Entre os principais exemplos estão:
Aplicação de punição sem justificativa
O empregado precisa saber exatamente qual conduta motivou a penalidade. Aplicar uma advertência genérica, sem apresentar os fatos, pode caracterizar abuso.
Penalidade desproporcional
Uma pequena falha dificilmente justifica uma suspensão imediata. A empresa deve observar a gravidade da conduta e o histórico funcional do trabalhador.
Dupla punição
Se o empregado já recebeu uma advertência por determinado fato, não pode posteriormente ser suspenso pela mesma ocorrência. Essa prática não é admitida pelo Direito do Trabalho.
Exposição do trabalhador
Advertir ou suspender um empregado diante dos colegas, expondo-o ao constrangimento, pode configurar abuso e gerar o direito à indenização por danos morais.
Discriminação
A empresa age de forma ilegal quando aplica penalidades diferentes para empregados que cometeram a mesma infração sem qualquer justificativa objetiva. Esse tratamento desigual viola o princípio da isonomia.
O trabalhador é obrigado a assinar a advertência?
Essa é uma dúvida bastante comum, pois o empregado pode se recusar a assinar uma advertência quando discordar do seu conteúdo.
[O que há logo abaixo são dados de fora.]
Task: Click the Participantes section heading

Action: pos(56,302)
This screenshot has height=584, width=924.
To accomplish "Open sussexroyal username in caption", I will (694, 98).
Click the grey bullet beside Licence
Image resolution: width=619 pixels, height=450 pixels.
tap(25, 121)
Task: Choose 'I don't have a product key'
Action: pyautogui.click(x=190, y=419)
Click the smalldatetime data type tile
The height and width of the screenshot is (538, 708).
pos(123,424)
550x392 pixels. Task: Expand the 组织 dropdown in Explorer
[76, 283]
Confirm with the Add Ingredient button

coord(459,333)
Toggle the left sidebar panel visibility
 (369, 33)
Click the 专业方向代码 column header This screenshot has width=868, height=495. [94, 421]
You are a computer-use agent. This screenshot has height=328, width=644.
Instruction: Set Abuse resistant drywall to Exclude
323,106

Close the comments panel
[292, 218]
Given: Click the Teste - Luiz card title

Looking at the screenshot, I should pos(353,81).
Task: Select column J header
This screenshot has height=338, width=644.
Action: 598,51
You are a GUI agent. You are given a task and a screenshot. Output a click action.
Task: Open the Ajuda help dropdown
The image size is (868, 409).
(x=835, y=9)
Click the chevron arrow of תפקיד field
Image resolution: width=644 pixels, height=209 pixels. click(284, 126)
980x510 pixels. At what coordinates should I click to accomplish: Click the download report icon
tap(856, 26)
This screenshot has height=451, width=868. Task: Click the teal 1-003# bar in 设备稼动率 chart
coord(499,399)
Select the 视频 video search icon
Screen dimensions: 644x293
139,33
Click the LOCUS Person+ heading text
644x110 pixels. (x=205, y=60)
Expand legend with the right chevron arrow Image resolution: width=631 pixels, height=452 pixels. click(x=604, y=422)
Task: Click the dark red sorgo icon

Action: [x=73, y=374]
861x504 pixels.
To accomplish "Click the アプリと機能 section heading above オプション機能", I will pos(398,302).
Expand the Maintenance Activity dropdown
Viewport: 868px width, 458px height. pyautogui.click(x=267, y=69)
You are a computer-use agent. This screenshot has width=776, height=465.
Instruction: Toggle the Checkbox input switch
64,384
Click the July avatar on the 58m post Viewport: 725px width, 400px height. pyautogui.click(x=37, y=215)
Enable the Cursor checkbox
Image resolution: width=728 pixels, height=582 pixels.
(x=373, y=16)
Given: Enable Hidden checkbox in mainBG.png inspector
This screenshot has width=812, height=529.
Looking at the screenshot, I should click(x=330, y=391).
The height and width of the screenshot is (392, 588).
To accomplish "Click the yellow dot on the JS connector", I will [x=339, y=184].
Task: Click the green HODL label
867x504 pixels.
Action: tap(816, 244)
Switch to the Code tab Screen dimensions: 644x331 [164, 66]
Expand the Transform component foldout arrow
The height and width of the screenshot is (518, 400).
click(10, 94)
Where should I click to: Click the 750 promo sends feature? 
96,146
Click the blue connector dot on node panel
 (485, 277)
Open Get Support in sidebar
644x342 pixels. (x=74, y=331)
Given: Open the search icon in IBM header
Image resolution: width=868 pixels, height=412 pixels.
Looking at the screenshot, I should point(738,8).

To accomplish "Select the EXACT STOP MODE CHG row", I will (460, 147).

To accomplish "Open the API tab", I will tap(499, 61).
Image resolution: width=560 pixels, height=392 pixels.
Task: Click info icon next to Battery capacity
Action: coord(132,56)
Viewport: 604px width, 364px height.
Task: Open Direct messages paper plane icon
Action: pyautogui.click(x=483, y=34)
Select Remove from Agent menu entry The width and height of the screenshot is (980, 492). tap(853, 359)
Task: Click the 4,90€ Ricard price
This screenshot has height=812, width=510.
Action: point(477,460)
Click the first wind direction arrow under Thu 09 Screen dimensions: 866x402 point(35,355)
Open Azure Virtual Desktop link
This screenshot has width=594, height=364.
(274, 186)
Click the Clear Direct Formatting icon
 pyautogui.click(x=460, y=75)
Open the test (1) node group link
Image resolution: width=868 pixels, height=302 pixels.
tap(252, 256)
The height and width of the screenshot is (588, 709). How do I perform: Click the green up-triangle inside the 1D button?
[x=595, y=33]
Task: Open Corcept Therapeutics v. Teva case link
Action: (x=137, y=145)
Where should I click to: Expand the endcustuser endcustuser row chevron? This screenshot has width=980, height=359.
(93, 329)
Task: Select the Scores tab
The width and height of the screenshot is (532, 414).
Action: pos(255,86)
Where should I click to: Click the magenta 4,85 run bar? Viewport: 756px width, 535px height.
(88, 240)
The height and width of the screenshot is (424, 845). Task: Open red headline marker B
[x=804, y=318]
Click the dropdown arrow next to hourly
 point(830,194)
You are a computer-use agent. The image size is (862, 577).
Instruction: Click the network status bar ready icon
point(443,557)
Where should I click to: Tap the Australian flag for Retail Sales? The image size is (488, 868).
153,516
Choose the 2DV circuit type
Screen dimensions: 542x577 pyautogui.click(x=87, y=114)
Entretanto, a recusa não invalida automaticamente a penalidade. Nesses casos, muitas empresas registram a recusa e colhem a assinatura de testemunhas para comprovar que o documento foi apresentado ao trabalhador.
Por isso, antes de assinar qualquer documento, é recomendável fazer uma leitura cuidadosa e, se necessário, registrar a sua discordância no próprio papel antes de assinar.
Conhecer os seus direitos é a melhor forma de evitar abusos
Advertências e suspensões fazem parte do poder disciplinar das empresas e podem ser instrumentos importantes para manter a organização no ambiente de trabalho.
Contudo, quando a empresa aplica penalidades sem justificativa, exagera na punição, expõe o empregado ao constrangimento ou desrespeita os seus direitos, o trabalhador não precisa aceitar a situação passivamente.
Se você recebeu uma advertência ou suspensão que considera injusta, buscar orientação jurídica especializada é a melhor forma de entender os seus direitos e avaliar se houve alguma irregularidade.